* _WORK INSTRUCTIONS_:
A complete answer lists every line of the entries below where the string "agent" appears.

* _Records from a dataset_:
▬▬▬▬▬▬▬▬▬▬

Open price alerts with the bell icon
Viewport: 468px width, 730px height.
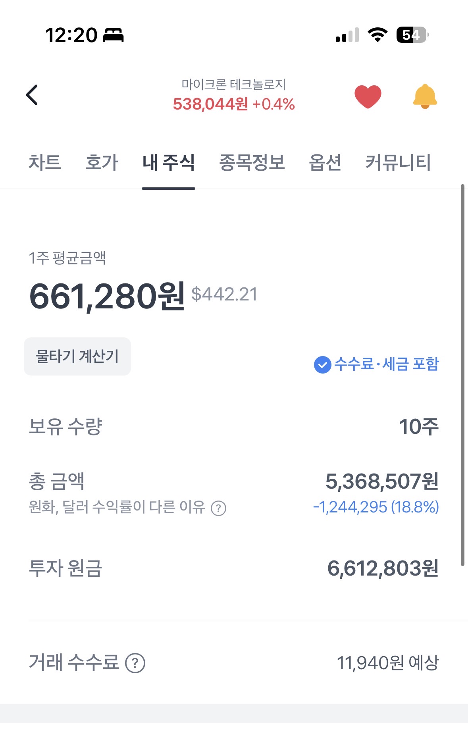[425, 96]
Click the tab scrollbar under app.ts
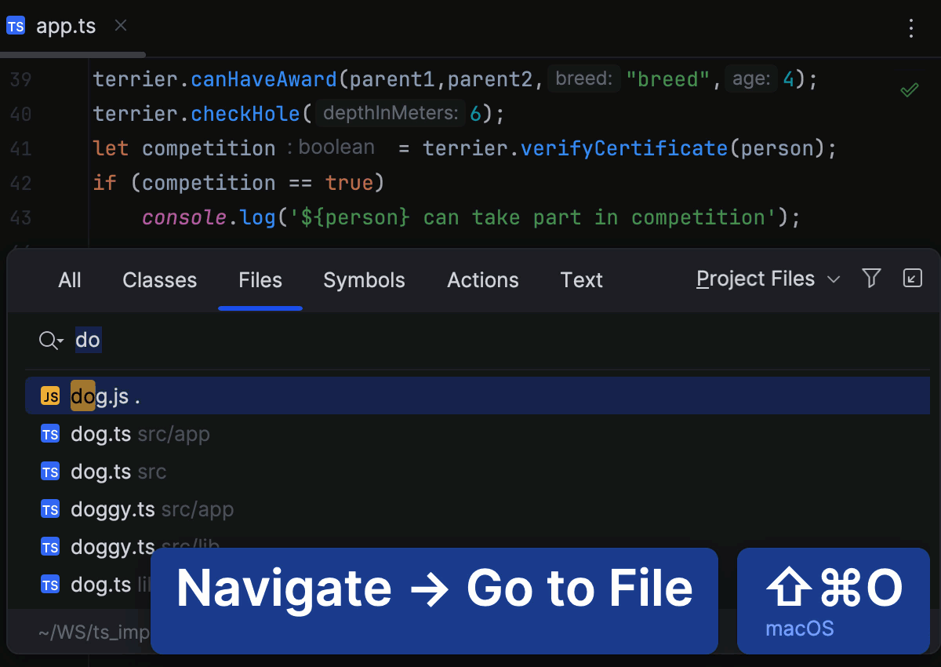Image resolution: width=941 pixels, height=667 pixels. [x=71, y=54]
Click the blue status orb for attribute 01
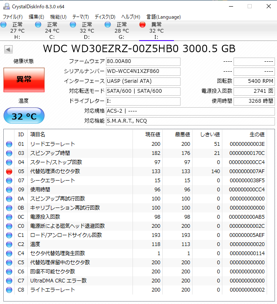277x304 pixels. (9, 144)
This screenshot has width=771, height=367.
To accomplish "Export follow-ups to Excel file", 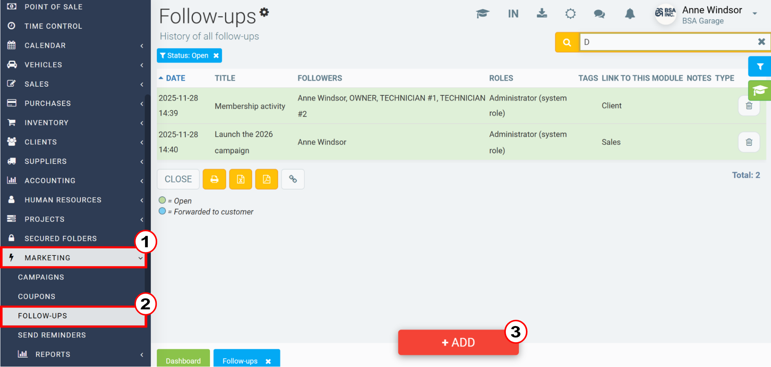I will (x=240, y=179).
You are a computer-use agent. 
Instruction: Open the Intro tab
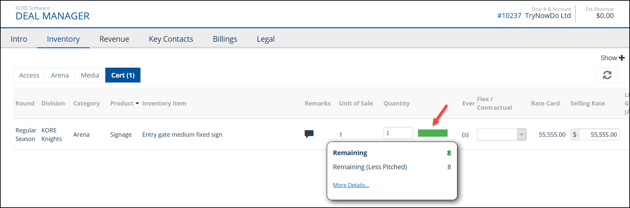click(19, 39)
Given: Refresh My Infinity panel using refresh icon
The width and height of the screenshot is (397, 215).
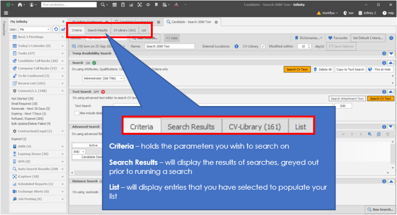Looking at the screenshot, I should tap(56, 29).
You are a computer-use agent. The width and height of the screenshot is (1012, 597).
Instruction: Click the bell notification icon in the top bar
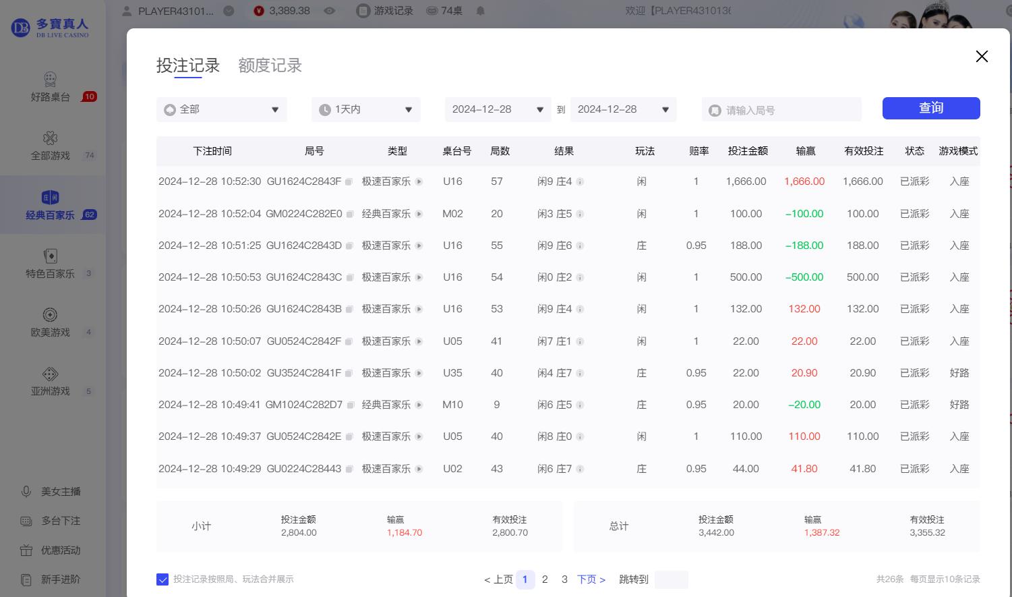click(x=479, y=10)
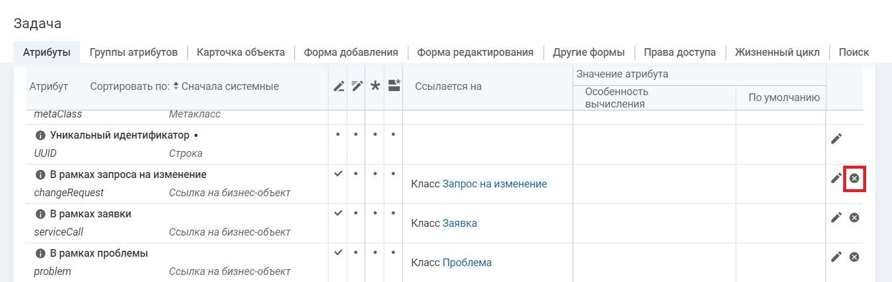The image size is (892, 282).
Task: Edit the changeRequest attribute row
Action: click(836, 178)
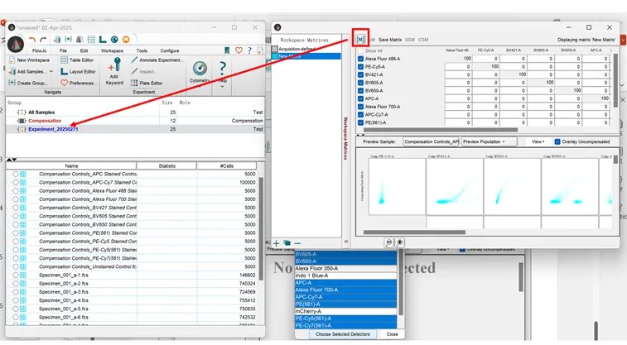Click the matrix icon beside Save Matrix
The image size is (627, 345).
click(x=361, y=40)
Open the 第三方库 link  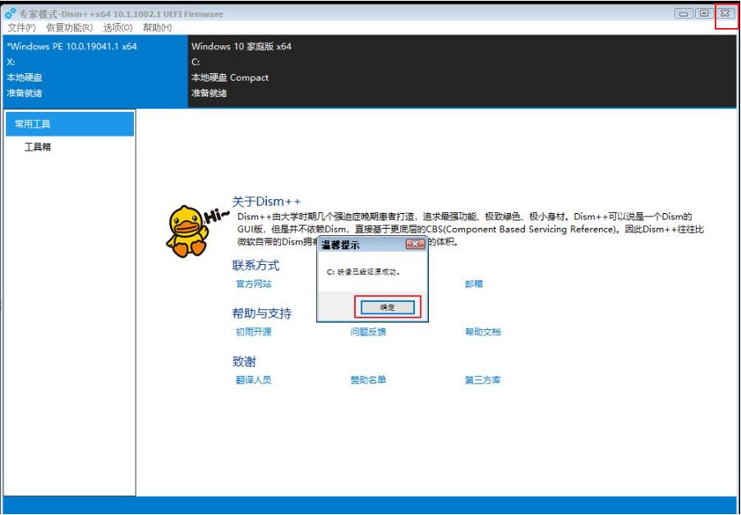tap(482, 380)
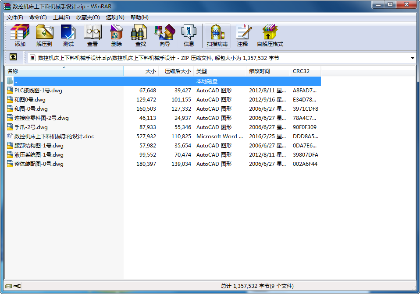Select the parent folder ".." row
The width and height of the screenshot is (420, 294).
coord(16,81)
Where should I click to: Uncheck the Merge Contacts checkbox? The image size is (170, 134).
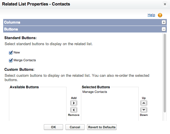tap(11, 60)
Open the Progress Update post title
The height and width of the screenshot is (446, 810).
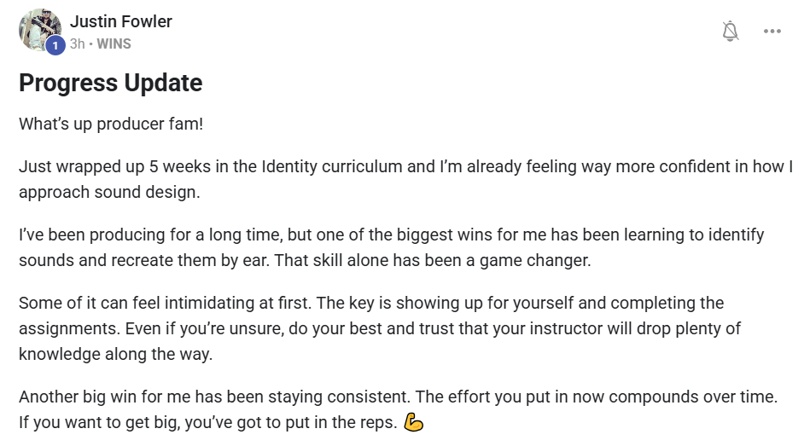(x=110, y=83)

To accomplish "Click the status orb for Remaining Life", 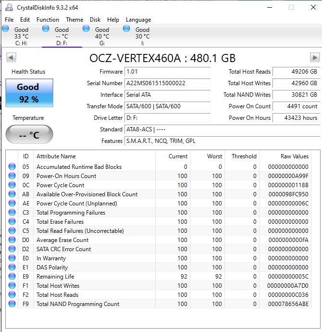I will pos(12,277).
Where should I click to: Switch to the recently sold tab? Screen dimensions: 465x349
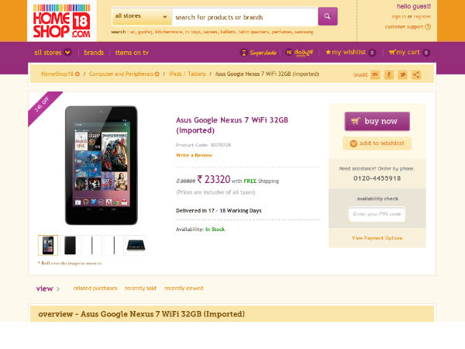pyautogui.click(x=140, y=288)
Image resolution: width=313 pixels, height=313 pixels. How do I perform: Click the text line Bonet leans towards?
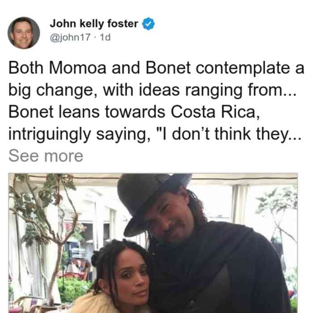point(134,112)
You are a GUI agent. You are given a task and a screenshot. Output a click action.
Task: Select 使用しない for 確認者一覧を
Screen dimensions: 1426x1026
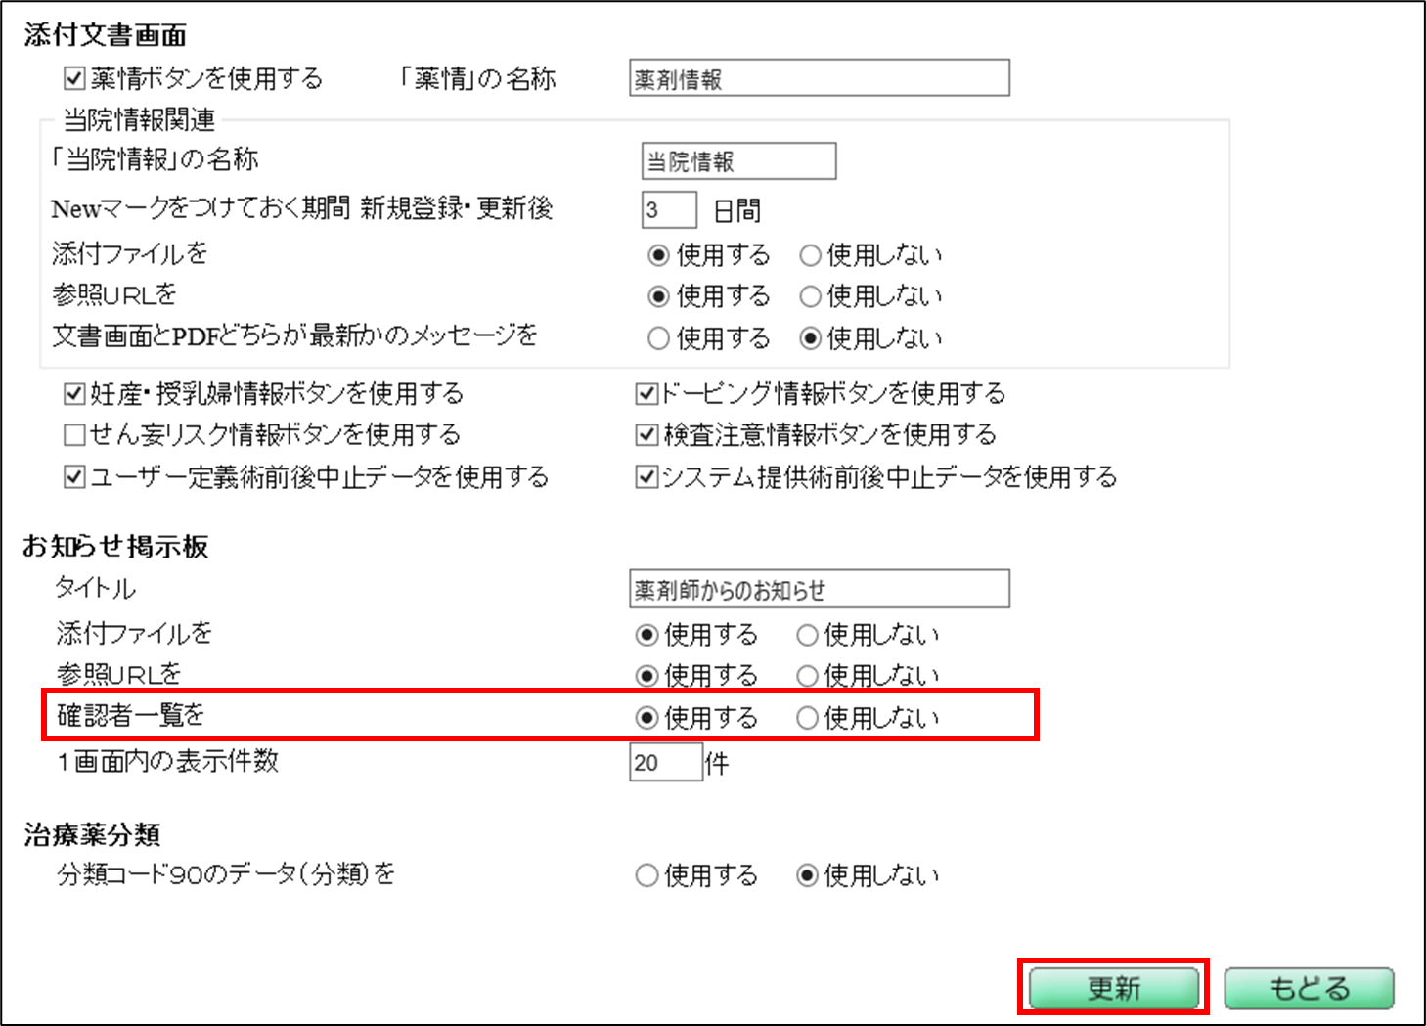point(807,718)
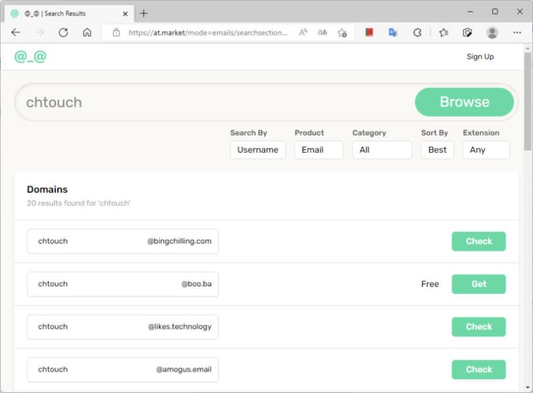This screenshot has height=393, width=533.
Task: Click Get for chtouch@boo.ba
Action: pos(478,284)
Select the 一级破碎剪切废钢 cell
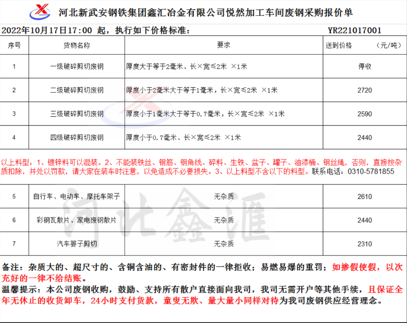 pyautogui.click(x=77, y=67)
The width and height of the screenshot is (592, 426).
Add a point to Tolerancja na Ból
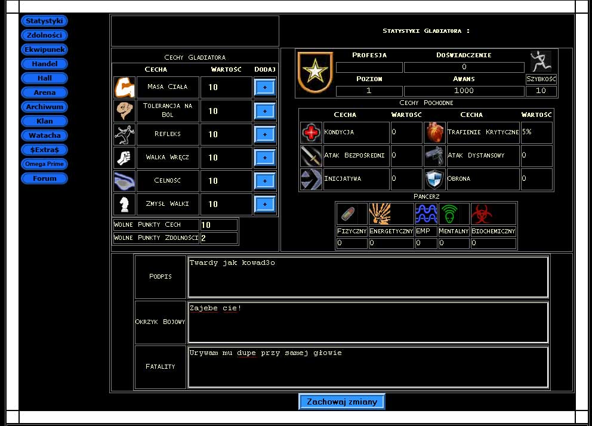pos(264,111)
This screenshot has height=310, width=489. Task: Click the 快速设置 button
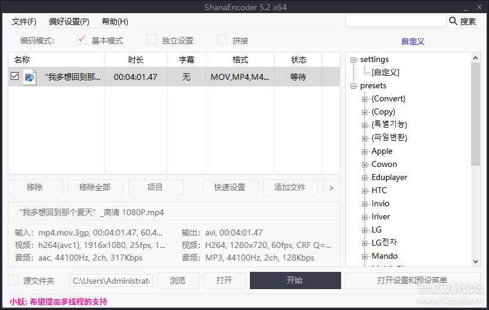(230, 187)
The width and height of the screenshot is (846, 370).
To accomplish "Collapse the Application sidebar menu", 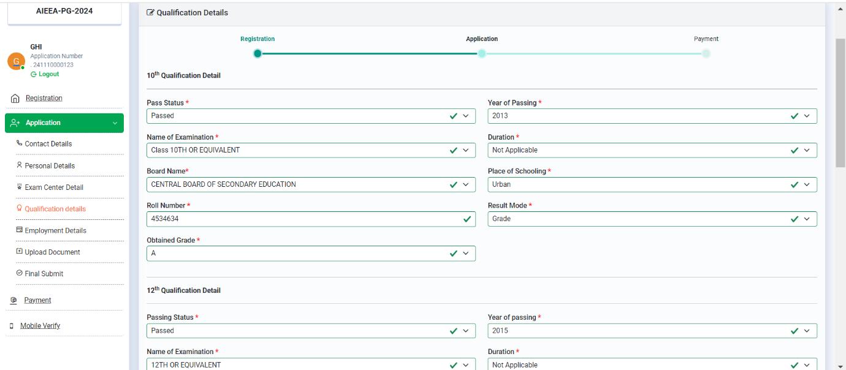I will pos(114,123).
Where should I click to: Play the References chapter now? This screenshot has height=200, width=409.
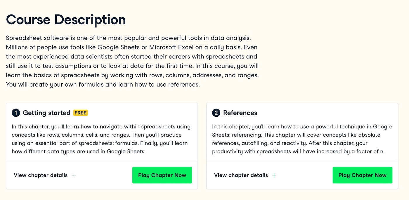pos(362,175)
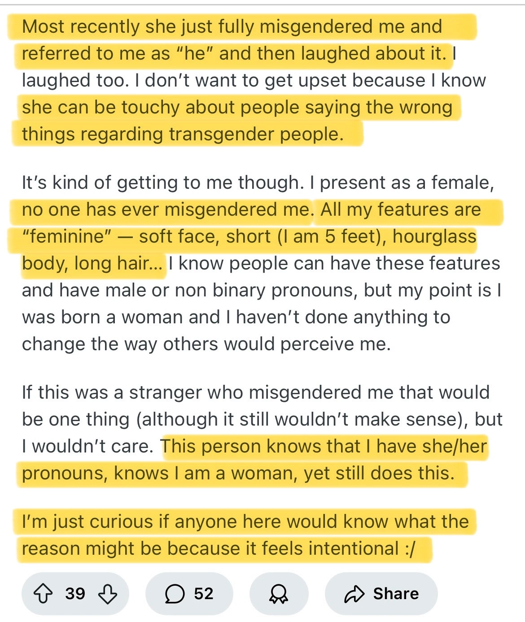Tap the comment count of 52

[x=204, y=594]
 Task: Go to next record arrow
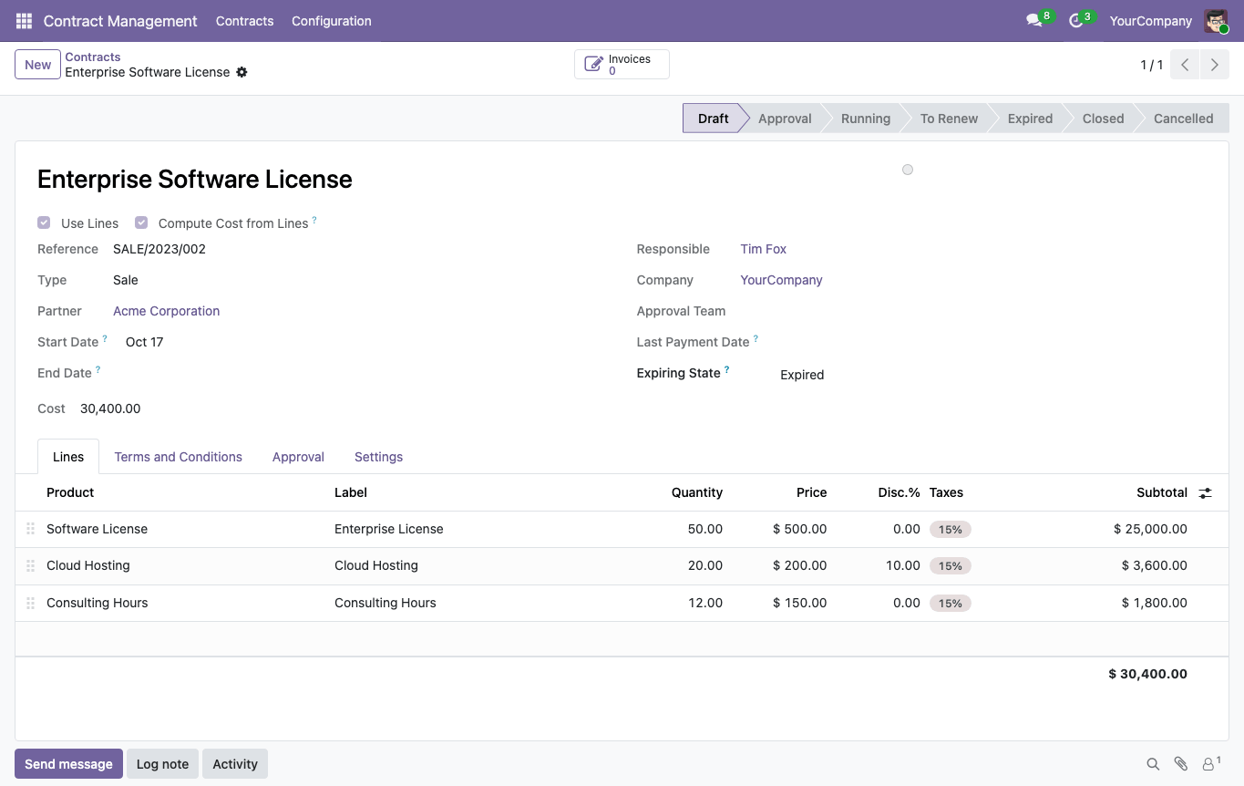1215,65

▬▬▬▬▬▬▬▬▬▬

* _PROBLEM SOLUTION_:
You are a computer-use agent. 
You are a computer-use agent. The width and height of the screenshot is (1012, 597).
You are a GUI agent. You are given a task and a screenshot. Output a click action.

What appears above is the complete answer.